Update the Copilot Profile

Follow these steps when you need to update the Copilot configuration used for the test:

  1. On the Test Analysis Results page, click the Change Profile button. The application opens the Copilot for Agents configuration page.

  2. In the Copilot for Agents configuration page, review and update the Copilot profile as needed.

  3. Click Save to apply your updates to the profile.

  4. Return to your Test Suite session.

  5. In the Query table, select All to choose every query, or select individual checkboxes to reanalyze only specific queries.

  6. Select Reanalyze at the bottom right of the page. The system processes the selected queries and refreshes the results.

    Reanalyze uses the same dataset, so do not modify your queries if you want accurate comparison results.

    When processing is complete, the score visualization, Key Insights, and query-level results update with the new data.

Creating and Updating KB Article

You can create, edit, and publish knowledge articles in the CXone Expert Knowledge Base. Articles can be published as Draft or Live, exported for offline use, and edited using AI or manual options.

  1. In the Response panel, click + Create an Article in KB. The application generates an article using available sources based on the query or context.

  2. To publish the article, in the Knowledge Article pop-up window click the Publish menu and choose one of the following options:

    1. CXone Export - Live: Publishes the article as a live version in CXone Expert.

    2. CXone Export - Draft: Publishes the article as a draft for review.

    3. Export Document: Downloads the article for offline use.

  3. You have multiple options to refine the article:

    1. Edit with AI: Click the Pixie icon to apply AI-powered enhancements to the article content.
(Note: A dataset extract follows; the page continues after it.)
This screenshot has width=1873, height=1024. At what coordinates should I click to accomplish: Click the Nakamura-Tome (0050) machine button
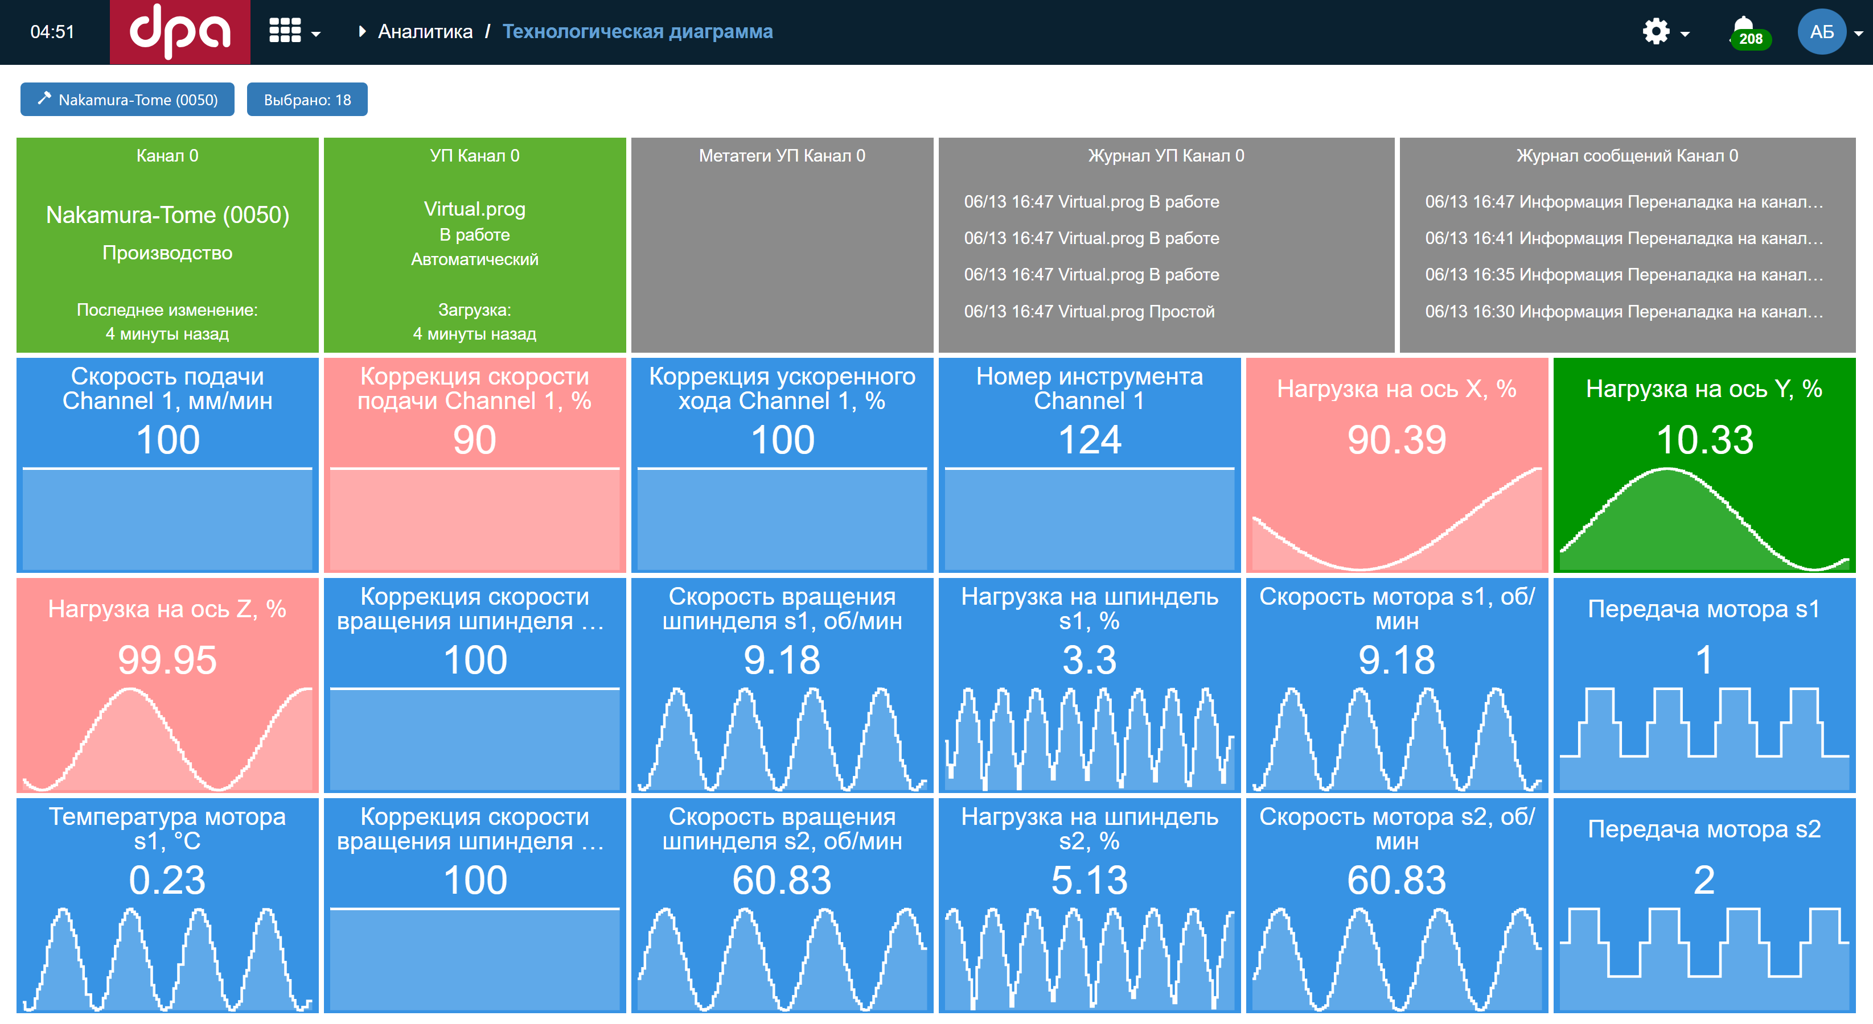137,100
    2. Inline Edit: Click the Edit icon ️ to open the article in an inline editor. Make changes directly in the text editor and format as needed.

    3. Conversational Edit: Use the instruction panel on the right side. Type an instruction, for example, “Add a definition for customer satisfaction rating” or “Include bullet points for key factors”. Click Send to apply changes automatically.

    4. After editing, click Publish again in the pop-up window to update the article as Draft or Live.

Re-running Failed Records

Sometimes during analysis, one or more queries may fail to process due to temporary system issues such as timeouts, backend errors, or incomplete responses. In these cases, the Test Suite marks the affected queries with missing generated responses or “N/A” metrics. Instead of running the entire dataset again, you can simply reanalyze these failed records. This allows the system to retry only the problematic queries, helping you complete the analysis without reprocessing all test data. Re-running failed records is especially helpful when only a small number of items were affected by temporary errors and you want to fill in the missing outputs efficiently.

Verifying Consistency Over Time Using the Same Dataset

You can reanalyze your dataset to verify consistency over time, especially after back-end updates or system changes. In this scenario, you do not modify your queries or expected responses. Instead, you re-run the analysis with the same dataset to confirm that your Copilot continues to behave as expected. This is useful after infrastructure updates, model upgrades, or deployment changes that might influence response quality. By comparing the new results with previous runs, you can detect potential regressions, confirm stability, and ensure that your Copilot performs consistently across different system versions.